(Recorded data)
++++
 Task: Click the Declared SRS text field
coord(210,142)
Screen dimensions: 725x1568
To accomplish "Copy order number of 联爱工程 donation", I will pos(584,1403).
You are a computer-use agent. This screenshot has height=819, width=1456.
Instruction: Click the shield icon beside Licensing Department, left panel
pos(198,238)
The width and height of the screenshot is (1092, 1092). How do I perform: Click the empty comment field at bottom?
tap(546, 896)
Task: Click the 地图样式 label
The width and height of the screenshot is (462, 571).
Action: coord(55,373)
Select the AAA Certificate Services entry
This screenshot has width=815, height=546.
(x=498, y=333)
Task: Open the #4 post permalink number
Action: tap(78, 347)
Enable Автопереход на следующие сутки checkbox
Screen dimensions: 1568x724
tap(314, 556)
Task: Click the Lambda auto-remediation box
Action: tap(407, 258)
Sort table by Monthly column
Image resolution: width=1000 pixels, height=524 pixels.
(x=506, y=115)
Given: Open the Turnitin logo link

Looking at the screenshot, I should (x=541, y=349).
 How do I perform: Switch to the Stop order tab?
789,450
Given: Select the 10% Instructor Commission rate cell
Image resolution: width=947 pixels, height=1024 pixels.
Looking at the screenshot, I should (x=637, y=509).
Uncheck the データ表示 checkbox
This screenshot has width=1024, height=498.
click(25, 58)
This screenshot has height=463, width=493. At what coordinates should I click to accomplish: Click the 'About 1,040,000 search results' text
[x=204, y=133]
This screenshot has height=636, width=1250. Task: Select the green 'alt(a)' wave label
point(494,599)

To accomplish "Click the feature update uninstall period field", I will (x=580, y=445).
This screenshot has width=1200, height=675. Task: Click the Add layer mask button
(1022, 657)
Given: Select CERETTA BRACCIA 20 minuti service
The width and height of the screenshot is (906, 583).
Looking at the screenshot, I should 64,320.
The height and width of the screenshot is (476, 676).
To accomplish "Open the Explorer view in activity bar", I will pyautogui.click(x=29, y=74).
++++
- PROBLEM STATEMENT -
Can you rewrite the lines of the recorded data above as a numbered list, leaving out any blank lines?

- ANSWER FOR THIS EXERCISE -
1.  Task: Click the Declared SRS text field
2. coord(210,142)
3. Screen dimensions: 725x1568
4. To accomplish "Copy order number of 联爱工程 donation", I will pos(584,1403).
5. You are a computer-use agent. This screenshot has height=819, width=1456.
6. Instruction: Click the shield icon beside Licensing Department, left panel
7. pos(198,238)
8. The width and height of the screenshot is (1092, 1092). How do I perform: Click the empty comment field at bottom?
9. tap(546, 896)
10. Task: Click the 地图样式 label
11. The width and height of the screenshot is (462, 571).
12. Action: coord(55,373)
13. Select the AAA Certificate Services entry
14. This screenshot has width=815, height=546.
15. (x=498, y=333)
16. Task: Open the #4 post permalink number
17. Action: tap(78, 347)
18. Enable Автопереход на следующие сутки checkbox
19. Screen dimensions: 1568x724
20. tap(314, 556)
21. Task: Click the Lambda auto-remediation box
22. Action: tap(407, 258)
23. Sort table by Monthly column
24. Image resolution: width=1000 pixels, height=524 pixels.
25. (x=506, y=115)
26. Given: Open the Turnitin logo link
27. Looking at the screenshot, I should (x=541, y=349).
28.  How do I perform: Switch to the Stop order tab?
29. 789,450
30. Given: Select the 10% Instructor Commission rate cell
31. Image resolution: width=947 pixels, height=1024 pixels.
32. Looking at the screenshot, I should (x=637, y=509).
33. Uncheck the データ表示 checkbox
34. This screenshot has width=1024, height=498.
35. click(25, 58)
36. This screenshot has height=463, width=493. At what coordinates should I click to accomplish: Click the 'About 1,040,000 search results' text
37. [x=204, y=133]
38. This screenshot has height=636, width=1250. Task: Select the green 'alt(a)' wave label
39. point(494,599)
40. To accomplish "Click the feature update uninstall period field", I will (x=580, y=445).
41. This screenshot has width=1200, height=675. Task: Click the Add layer mask button
42. (1022, 657)
43. Given: Select CERETTA BRACCIA 20 minuti service
44. The width and height of the screenshot is (906, 583).
45. Looking at the screenshot, I should 64,320.
46. The height and width of the screenshot is (476, 676).
47. To accomplish "Open the Explorer view in activity bar", I will pyautogui.click(x=29, y=74).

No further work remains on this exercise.